Страна Восходящего Солнца – восточная соседка Страны Гипербореев. Народ пресыщенных жизнью любимцев Аполлона, живущих в песнях и танцах на крайнем севере среди грозных великанских ветров, постоянно пребывает в своеобразном золотом веке. Жизнь здесь столь прекрасна, что от пресыщения её радостями люди сами прекращают её ход, бросаясь со скалистых обрывов в море. Представители одного из течений поэзии символизма называли себя акмеистами (от слова «акме» – вершина, издавали журнал «Гиперборей»). Самый  известный и яркий представитель этого течения муж Анны Ахматовой Николай Гумилёв (1886–1921) культивировал силу и первозданную чистоту чувств первого человека Адама и восхищался экзотической красотой дальних тропических стран Азии и Африки, создал динамичные, чрезвычайно пластичные образы зверей, путешественников, завоевателей-конквистадоров. Был расстрелян за причастность к  контрреволюционному  мятежу. Характер и сам образ этого поэта был бы близок таким хранителям самурайских традиций чести феодальной Японии, как прозаики Юкио Мисима и Ясунари Кавабата. Но в поэзии Японии ему трудно найти чем-либо близкую  фигуру. Образ восходящего солнца в объятиях ураганных холодных ветров – скорее плакатная фантазия, умозрительная абстракция, чем конкретное варьирование. 

Мы позволили себе этот вольный коллаж на правах возможной  картинки-эмблемы в стиле массовой культуры японских гравюр Манга и созданных по их сюжетам фильмов. Поэзия – сокровенная жизнь человеческой души. Её интимность и доверительность, сама неповторимость, единственность передаваемых в поэзии мыслей, чувств, переживаний ничего общего с массовой культурой не имеют, но феномены массовой культуры существуют, и почему бы не воспользоваться ими даже просто из парадокса. Реальность японской поэзии серебряного века совсем иная, но тем сильнее её можно почувствовать в диссонансе найденного слова о ней. Например тогда, когда читаешь строки Басё о всплеске  в тишине, оставленном прыгнувшей в воду старого пруда  лягушке.

Что за  традицию можно возвести к этому хокку Басё, представляя себе восходящее солнце в объятиях мифического ветра Гиперборея? Ну, конечно, исключив вульгарные аналогии и метафоры. Человек с улицы, из семьи буддистского священника, сельский учитель, довольствующийся скромной ролью газетного корректора Исикава Такубоку и пресыщенные жизнью мифические гиперборейцы? Тайные мятежники из гиперборейцев реальных?  А добавьте к этому нищету и вечного спутника поэтов туберкулёз.

_ _ _ _ _ _ _

### Инструкция к заданию
Перепишите без изменений фрагмент приведённого выше текста о японской поэзии, который открывается словами «Что за  традицию» и завершается словами «спутника поэтов туберкулёз.».

### Данные для упражнения
_ _ _ _ _ _ _

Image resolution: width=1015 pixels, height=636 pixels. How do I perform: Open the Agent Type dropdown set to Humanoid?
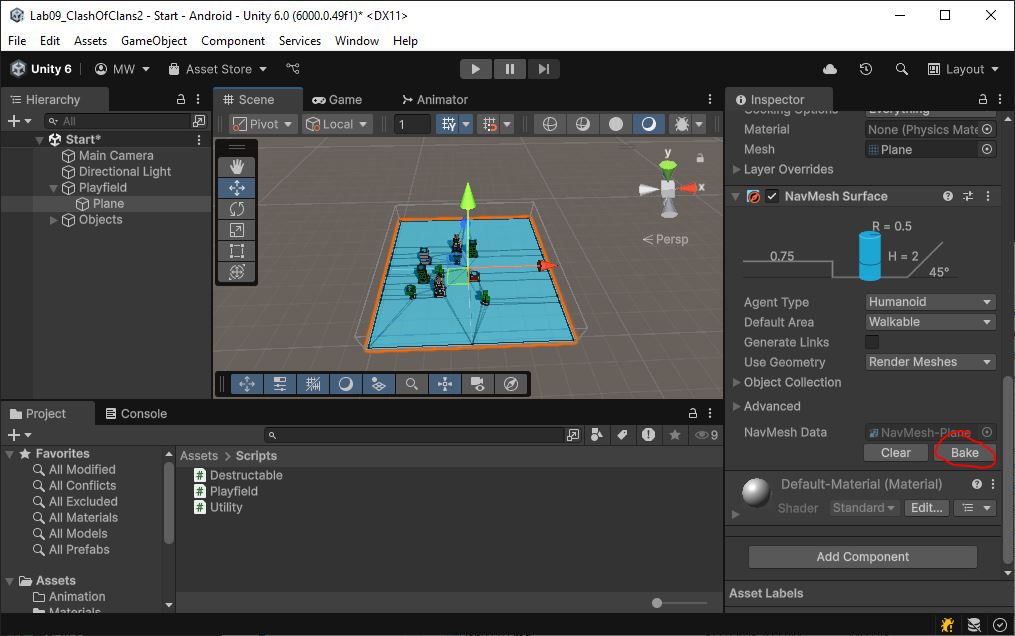[929, 301]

_ _ _ _ _ _ _

### Письменный ответ
Что за  традицию можно возвести к этому хокку Басё, представляя себе восходящее солнце в объятиях мифического ветра Гиперборея? Ну, конечно, исключив вульгарные аналогии и метафоры. Человек с улицы, из семьи буддистского священника, сельский учитель, довольствующийся скромной ролью газетного корректора Исикава Такубоку и пресыщенные жизнью мифические гиперборейцы? Тайные мятежники из гиперборейцев реальных?  А добавьте к этому нищету и вечного спутника поэтов туберкулёз.